Once upon a time our DBA team had a task. We had to move a ZooKeeper ensemble which we had been using for Clickhouse cluster. Everyone is used to moving an ensemble by moving its data files. It seems easy and obvious but our Clickhouse cluster had more than 400 TB replicated data. All replication information had been collected in ZooKeeper cluster from the very beginning. At the end of the day we couldn’t miss even a row of data. Then we looked for information on the internet. Unfortunately there was a good tutorial about 3.4.5 and didn’t fit our version 3.6.2. So we decided to use “the extending” for moving our ensemble.
Work Plan
Here we have a ZooKeeper ensemble consisting of 3 instances running on 3 independent servers. Also we had given 3 new servers where we had to move the ensemble in. Additionally we found another 1 temporary server for our quorum. Why? Because a Clickhouse cluster with ReplicatedMergeTree tables provides writing only with a ZooKeeper ensemble quorum else we can only have a reading.
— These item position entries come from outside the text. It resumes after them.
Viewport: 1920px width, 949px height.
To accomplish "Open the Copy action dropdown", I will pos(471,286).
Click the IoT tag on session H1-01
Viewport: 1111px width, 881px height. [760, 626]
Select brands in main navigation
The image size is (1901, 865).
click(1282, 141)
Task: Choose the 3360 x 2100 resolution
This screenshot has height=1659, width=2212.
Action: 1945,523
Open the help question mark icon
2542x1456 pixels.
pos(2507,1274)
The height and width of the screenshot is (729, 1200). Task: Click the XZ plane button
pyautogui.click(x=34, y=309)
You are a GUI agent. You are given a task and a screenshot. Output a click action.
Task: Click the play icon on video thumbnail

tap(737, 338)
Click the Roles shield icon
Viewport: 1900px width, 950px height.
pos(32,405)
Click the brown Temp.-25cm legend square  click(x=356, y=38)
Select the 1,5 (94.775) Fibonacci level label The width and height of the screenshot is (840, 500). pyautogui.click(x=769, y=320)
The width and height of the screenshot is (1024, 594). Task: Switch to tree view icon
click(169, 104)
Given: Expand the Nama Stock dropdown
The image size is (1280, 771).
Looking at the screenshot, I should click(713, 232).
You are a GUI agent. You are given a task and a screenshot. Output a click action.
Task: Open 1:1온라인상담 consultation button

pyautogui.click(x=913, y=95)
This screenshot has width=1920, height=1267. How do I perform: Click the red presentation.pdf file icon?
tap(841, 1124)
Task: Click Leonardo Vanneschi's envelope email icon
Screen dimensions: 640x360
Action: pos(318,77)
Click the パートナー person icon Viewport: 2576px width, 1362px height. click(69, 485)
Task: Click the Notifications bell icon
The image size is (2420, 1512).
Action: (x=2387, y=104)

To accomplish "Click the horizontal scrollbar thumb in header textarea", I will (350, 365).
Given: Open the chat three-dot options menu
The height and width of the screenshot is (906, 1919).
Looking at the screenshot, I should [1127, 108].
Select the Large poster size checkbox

For better understanding here is the scheme
3 (id: 1, 2, 3) +1 (id: 4) + 3 (id: 5, 6, 7)
The genuine ensemble is located in 3 servers (id: 1, 2, 3). We added 1 temporary server (id: 4) and new servers (id: 5, 6, 7). When the ensemble is synchronised we are ready to remove unnecessary instances (id: 1, 2, 3, 4). Finally we had an ensemble with quorum which is running on new servers (id: 5, 6, 7)
Extending the genuine ensemble
In the official documentation you can find information about an ensemble extending. However it’s not a tutorial.
The genuine ensemble runs on 3 independent servers with CentOS 7
server.1=zk-1:2888:3888
server.2=zk-2:2888:3888
server.3=zk-3:2888:3888
Check your configuration file and if reconfigEnabled=true
is absent you must add it. Also you will face environment issues leading to dynamic reconfiguration problems. The solution is to add
Dzookeeper.skipACL=yes
export SERVER_JVMFLAGS="$SERVER_JVMFLAGS -Dzookeeper.skipACL=yes"
inside the $ZK_HOME/bin/zkEnv.sh file. Now you are ready to restart the ensemble. Make sure you stop a Clickhouse cluster first.
It’s time to prepare new servers:
Upload the apache-zookeeper tarball to new servers (in our case apache-zookeeper-3.6.2-bin.tar.gz);
Create OS user for zookeeper and extract tarball in home directory of zookeeper;
Create a directory for zookeeper data files and a myid file which is an indicator for instance. For example we already have 3 instances in the genuine ensemble (server.1=zk-1:2888:3888 server.2=zk-2:2888:3888 server.3=zk-3:2888:3888.) myid files of new instances will contain numbers 4, 5, 6, 7;
Add rules in firewall (ports: 2888, 3888, 2181, 7000);
Create a service file
When everything is ready run $ZK_HOME/bin/zkCli.sh and enter
reconfig -add server.4=zk-4:2888:3888:participant;2181
If you find zoo.conf.dynamic.100000000 in $ZK_HOME/conf directory on all 3 servers you will be on the right path. Then you can start zookeeper server on the 4th server and zoo.conf.dynamic.100000000 must appear in $ZK_HOME/conf as well. After each other reconfig the number after zoo.conf.dynamic (100000000) will change. Repeat this step for instances 5, 6, 7. At the end the ensemble must contain all 7 instances synchronised.
Removing unnecessary instances from the ensemble
Removing can be done with the well known $ZK_HOME/bin/zkCli.sh. Just execute
reconfig -remove 1
reconfig -remove 2
reconfig -remove 3
reconfig -remove 4
After removing stop/disable zookeeper services on servers 1, 2, 3, 4 and check $ZK_HOME/ /conf/zoo.conf.dynamic.XXXXXXX. They must be the same.
Summary
At the end of the day we moved the ensemble from servers zk-1, zk-2, zk-3 to zk-5, zk-6, zk-7. Additionally we recommend to add
metricsProvider.className=org.apache.zookeeper.metrics.prometheus.PrometheusMetricsProvider
in zoo.conf and open the 7000 port of the firewall. This is a metrics exporter for Prometheus.